Options abound for fishing Idaho waters in November. Warm weather on the western side of the state has led to great conditions for river and reservoir fishing, while ice fishing season is under way at legendary Henry’s Lake. Here are a few ideas for your next fishing trip:

Henry’s Lake (Ice Fishing)

For those itching to get on the hardwater, Henry’s Lake in eastern Idaho is open for business. Henry’s is a trophy lake known for producing huge cutthroat, brook and rainbow-cutthroat hybrid trout. It is also one of the first places in Idaho to freeze every year, thanks to its high elevation just outside Yellowstone Park. As of this writing, there is a solid six inches of ice across most of the lake, and anglers are catching trout on small jigs tipped with worms, cut bait, Power Bait and shrimp. On a recent trip, my group of three iced 48 trout, including lots of nice fish up to 18 inches, but no monsters.

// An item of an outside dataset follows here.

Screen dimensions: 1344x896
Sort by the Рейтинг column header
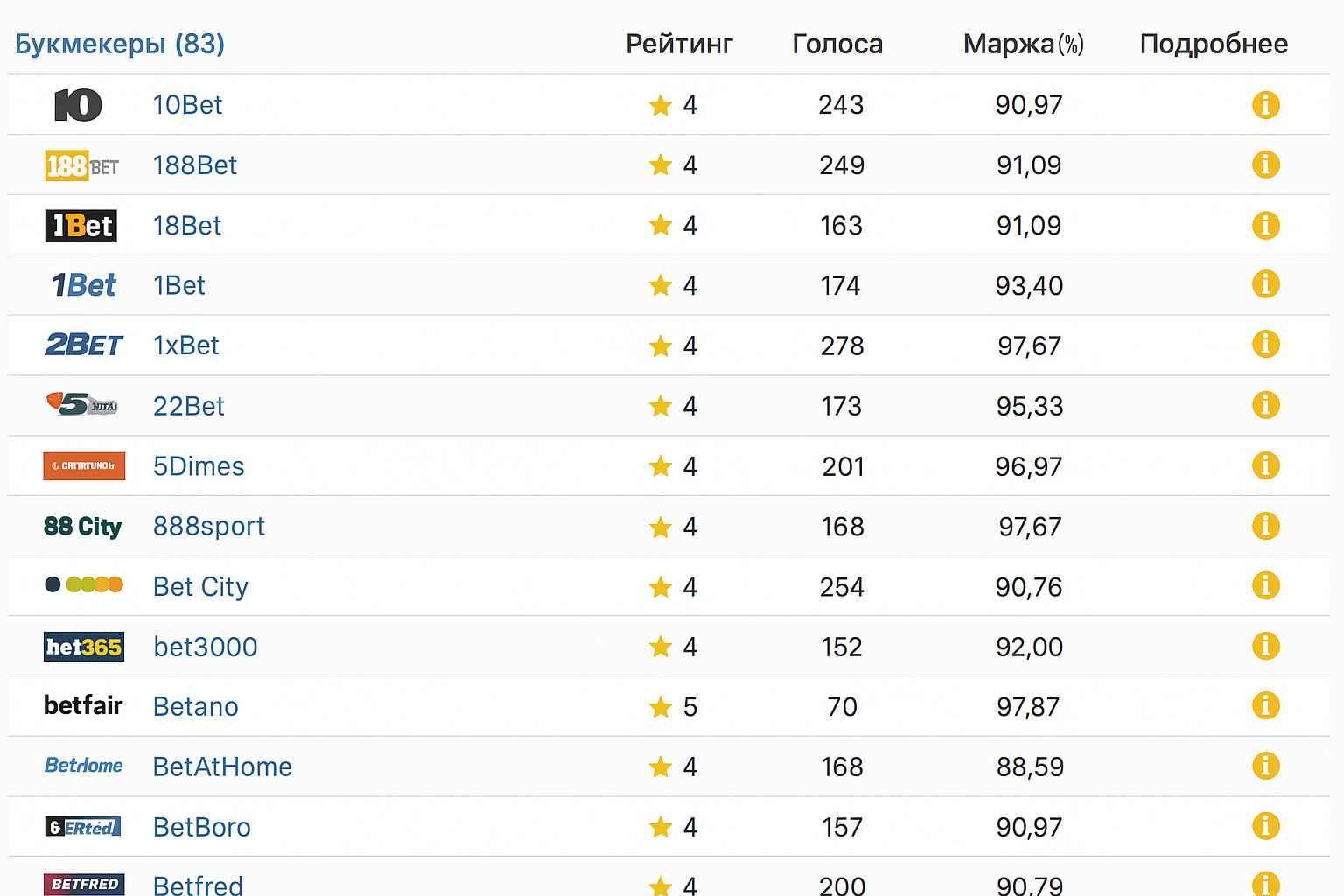679,44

But if you are catching fish, stick with it—any bite at Henry’s could be the fish of a lifetime.

Horsethief Reservoir (Trout, Kokanee)

Located just outside Cascade, Horsethief is a popular “put-and-take” trout fishery, stocked generously by Fish and Game with rainbow trout, Kokanee salmon and even a few brown trout. Anglers have been experiencing good catch rates on pan-sized rainbows this fall. It has been a few years since the lake was drained and re-stocked following a perch infestation, so anglers might even have a shot at a big fish. Trolling with spinners and pop gear or bait fishing with worms and Power Bait are the most popular tactics. Casting flies, spinners, spoons or Rapalas can also produce some fish. As of this writing, the lake is ice-free, with shore access and boat launches open and available

Boise River (Trout, Whitefish)

Fall is a beautiful time to fish the Boise River, and I am seeing some gorgeous brown trout in full spawning colors being caught all though town. Rainbow trout and whitefish are also abundant. For the fly crowd, nymphing is the most productive method this time of year. You might also try swinging a streamer, and keep your eyes peeled for dry fly hatches on sunny afternoons. Traditional anglers are catching fish on spinners, crankbaits, spoons and natural bait. As always, I recommend releasing large, wild trout and keeping a few hatchery rainbows for the frying pan.

Salmon/Steelhead Update

With fish counts down and several popular fisheries closed, I haven’t written much about anadromous Chinook salmon and steelhead. But anglers are still out there putting in the effort on the Snake and Salmon rivers. To date, the best fishing has been on the Snake, where steelhead anglers are averaging between 10 and 18 hours per fish according to the latest Fish & Game data. I have also seen some nice B-run steelhead getting caught in the Salmon River near Riggins. Check the Fish & Game website for the latest updates and harvest reports.